Clarifying values in that way is a conscious act. More accurately, it’s an ongoing set of actions, and an imperfect one. It’s a never-done undertaking that no single program can ever fulfill perfectly or completely. 

Values are critical to understand, explore and constantly recalibrate. More, the values any group of people shares rarely boil down to just three. People are simply too diverse (whether you want them to be or not). What that means is that values like diversity, equity and inclusion are just part of the puzzle. If chosen as values of importance, inevitably they must blend with other values. 

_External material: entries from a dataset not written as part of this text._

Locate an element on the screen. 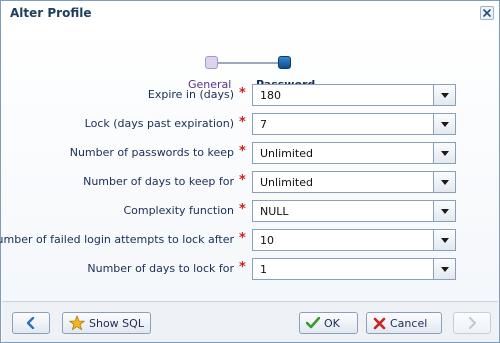  field-label: Number of days to keep for is located at coordinates (158, 182).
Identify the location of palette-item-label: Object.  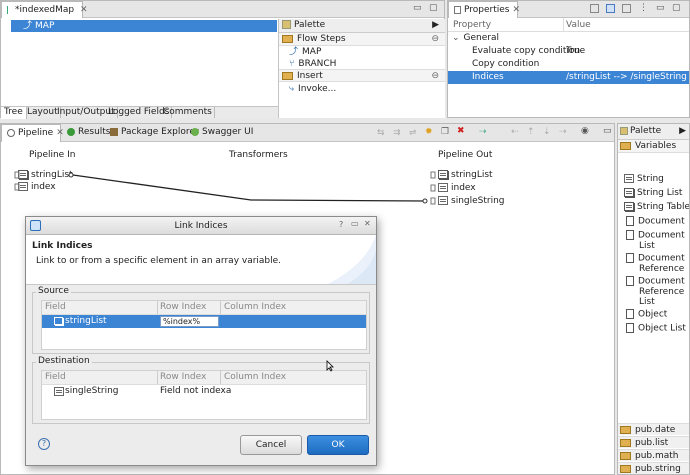
(653, 314).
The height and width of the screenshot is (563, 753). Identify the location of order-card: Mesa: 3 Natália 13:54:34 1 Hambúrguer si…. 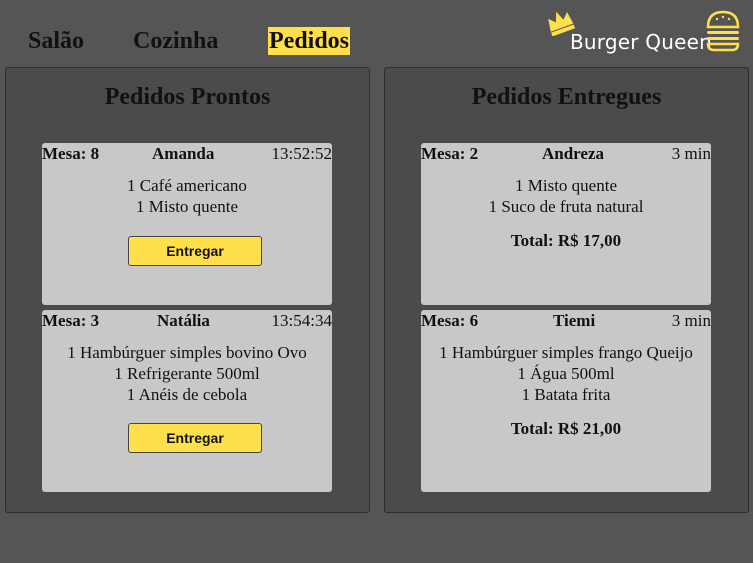
(187, 401).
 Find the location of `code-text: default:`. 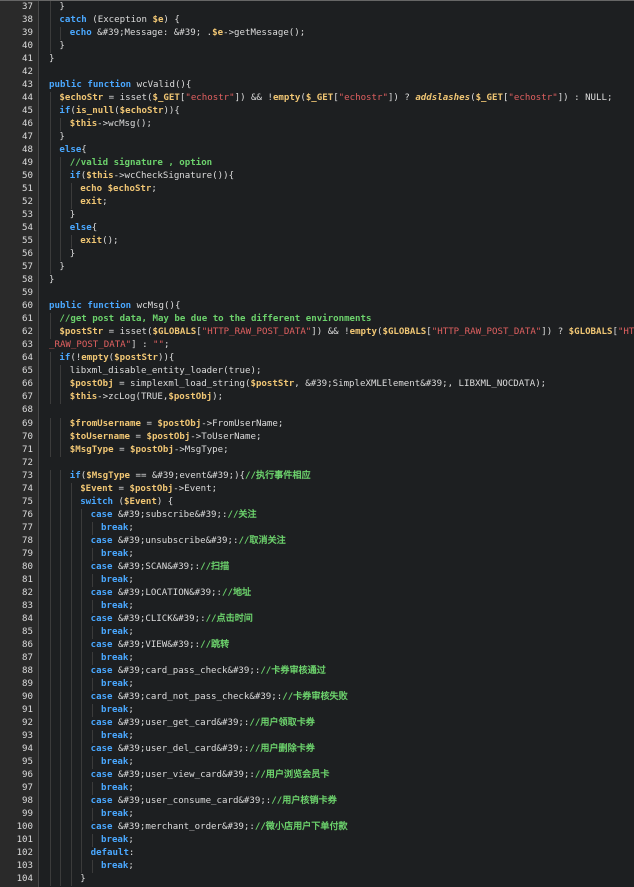

code-text: default: is located at coordinates (113, 854).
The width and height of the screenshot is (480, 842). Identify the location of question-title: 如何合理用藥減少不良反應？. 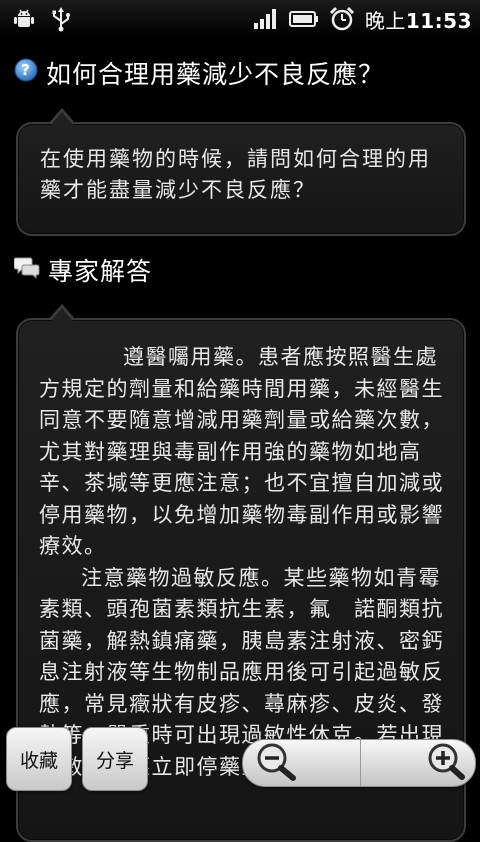
(216, 74).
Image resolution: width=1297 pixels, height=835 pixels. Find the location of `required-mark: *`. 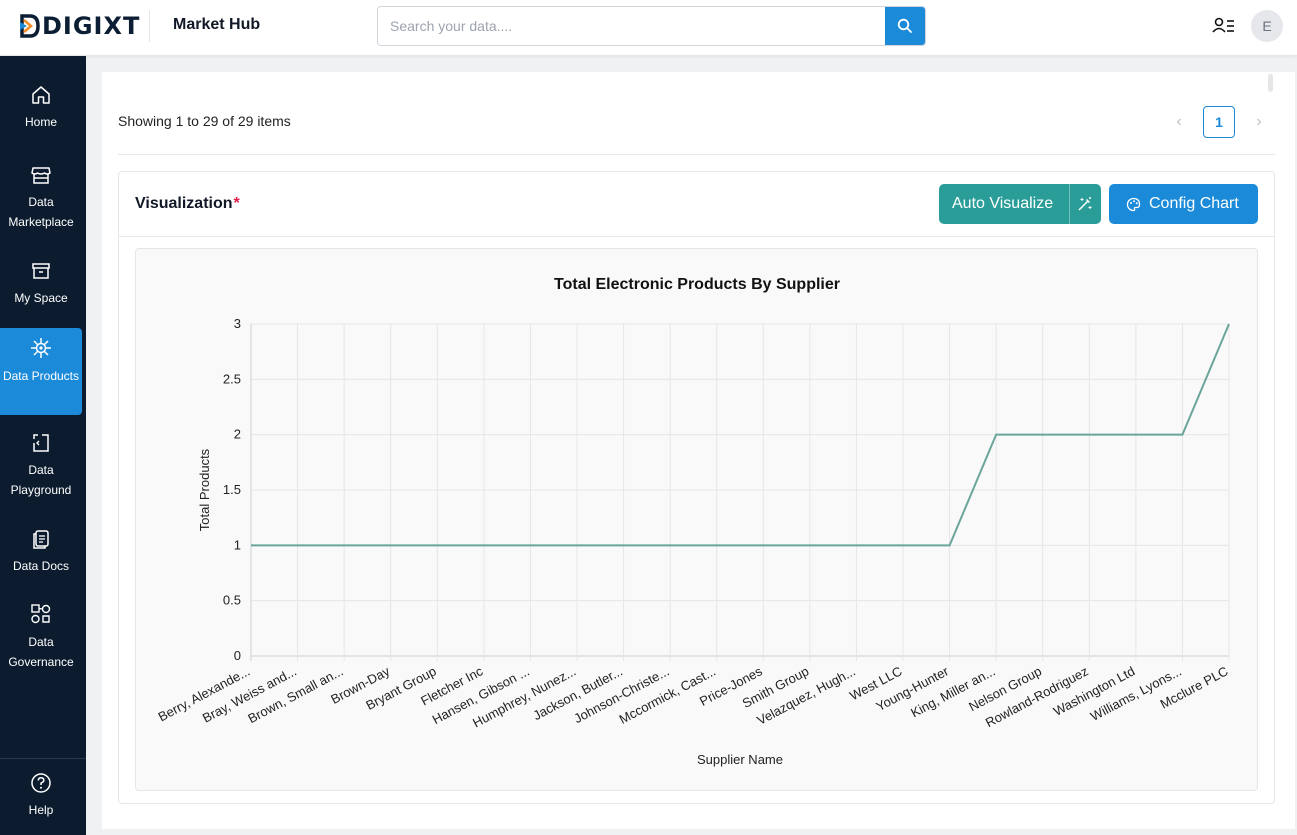

required-mark: * is located at coordinates (236, 204).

The balancing thereafter is naturally ever-changing. The organization changes as it expands and contracts. The people in it change and bring their own interpretations, even when they share the same values. No doubt, the uncertain world around us further impacts how our values play in. 

It’s precisely why every leader hoping to help their organization succeed shouldn’t just be narrowly deciding whether a program ultimately aimed at a few values ought to exist or be undone. They should be enabling and empowering an exchange around what the values of their organization in fact are and how to better live them out. 

DEI programs are neither the problem nor the solution. They are only a possible tool in a vast toolkit that simply supports better pursuing your values.  

 

Opinions expressed by SmartBrief contributors are their own.